A título de exemplo,
durante o mês de julho de 2020, os Médicos de Família portugueses fizeram quase um milhão de consultas não presenciais a mais do que em igual período do ano passado.
Só durante esse mês os Médicos de Família fizeram mais de 1 milhão e 700 mil consultas não presenciais, tipologia esta de consulta de acordo com o estabelecido pelo
Despacho n.º 5314/2020, de 7 de maio de 2020.
Os Médicos de Família assim estão neste momento em sobrecarga ainda maior do que a dos anos anteriores, muito próximos do limite da exaustão, por estarem confrontados com a necessidade de:
- realizarem as consultas habituais aos seus doentes;
- realizarem as consultas em atraso do período de confinamento;
- realizarem as consultas a doentes de outros Médicos de Família que estão deslocados para Áreas Dedicadas à COVID-19;
- realizarem consultas a mais de 1 milhão de doentes sem Médico de Família;
- seguirem os doentes com COVID-19;
- seguirem os doentes suspeitos de COVID-19;
- responderem a contactos telefónicos de doentes que não conseguem consulta presencial em tempo útil em consequência das tarefas anteriormente elencadas;
- responderem a emails de doentes que passaram a optar por esta via de contacto.

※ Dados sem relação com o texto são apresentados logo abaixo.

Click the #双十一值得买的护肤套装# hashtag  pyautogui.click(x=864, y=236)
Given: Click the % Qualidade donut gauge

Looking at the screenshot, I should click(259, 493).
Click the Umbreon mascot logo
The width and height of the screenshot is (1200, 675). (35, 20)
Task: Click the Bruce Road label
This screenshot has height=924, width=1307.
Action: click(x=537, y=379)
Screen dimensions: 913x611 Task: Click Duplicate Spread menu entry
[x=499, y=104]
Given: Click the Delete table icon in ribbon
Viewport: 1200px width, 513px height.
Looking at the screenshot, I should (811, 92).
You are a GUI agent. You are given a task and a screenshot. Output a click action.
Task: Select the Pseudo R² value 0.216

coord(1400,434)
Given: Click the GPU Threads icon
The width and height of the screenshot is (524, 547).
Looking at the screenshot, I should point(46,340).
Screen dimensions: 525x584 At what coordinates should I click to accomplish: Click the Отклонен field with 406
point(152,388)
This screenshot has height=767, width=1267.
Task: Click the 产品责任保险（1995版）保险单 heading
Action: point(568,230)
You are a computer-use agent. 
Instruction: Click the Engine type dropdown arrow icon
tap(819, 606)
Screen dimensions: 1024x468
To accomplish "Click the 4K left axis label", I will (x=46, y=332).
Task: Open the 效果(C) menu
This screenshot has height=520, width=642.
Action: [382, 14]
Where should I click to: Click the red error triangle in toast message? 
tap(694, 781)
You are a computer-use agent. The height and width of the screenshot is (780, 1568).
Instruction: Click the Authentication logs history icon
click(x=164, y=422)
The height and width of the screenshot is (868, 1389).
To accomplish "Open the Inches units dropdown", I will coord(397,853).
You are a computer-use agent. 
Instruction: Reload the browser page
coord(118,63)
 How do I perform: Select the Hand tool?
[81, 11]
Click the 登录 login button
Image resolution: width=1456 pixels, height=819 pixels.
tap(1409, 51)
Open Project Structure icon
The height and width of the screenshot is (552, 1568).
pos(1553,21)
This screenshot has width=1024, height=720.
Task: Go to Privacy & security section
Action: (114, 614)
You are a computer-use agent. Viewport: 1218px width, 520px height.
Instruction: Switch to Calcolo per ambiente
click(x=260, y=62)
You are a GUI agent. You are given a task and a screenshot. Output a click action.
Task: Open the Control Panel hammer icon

A agenda dos Médicos de Família não tem espaço para todas estas tarefas. A manta não estica por mais que o Ministério da Saúde faça por ignorá-lo.
O Ministério da Saúde persiste em não assumir a sua responsabilidade nas consequências da atribuição de mais tarefas aos Médicos de Família, que inevitavelmente limitam o tempo dedicado às consultas presenciais.
Os Médicos de Família estão hoje a responder a centenas de telefonemas, emails e outros contactos não presenciais por semana, a fazer telefonemas a utentes com COVID-19 e a fazer dezenas ou centenas de telefonemas a utentes suspeitos de COVID-19, ao mesmo tempo que recuperam a atividade de consultas presenciais.
A resposta do Ministério da Saúde é a prova máxima da incompetência: promete
30 mil telemóveis para os Centros de Saúde. Sim, é verdade que os profissionais dos Centros de Saúde têm de utilizar os seus telemóveis pessoais para contactar os seus doentes. No entanto, a sobrecarga atualmente existente manter-se-á absolutamente inalterada com mais ou menos telemóveis.
É devastador para os Médicos de Família a incompetência e incapacidade do Ministério da Saúde de perceber e resolver os problemas que estão na origem das dificuldades de acesso dos doentes à consulta.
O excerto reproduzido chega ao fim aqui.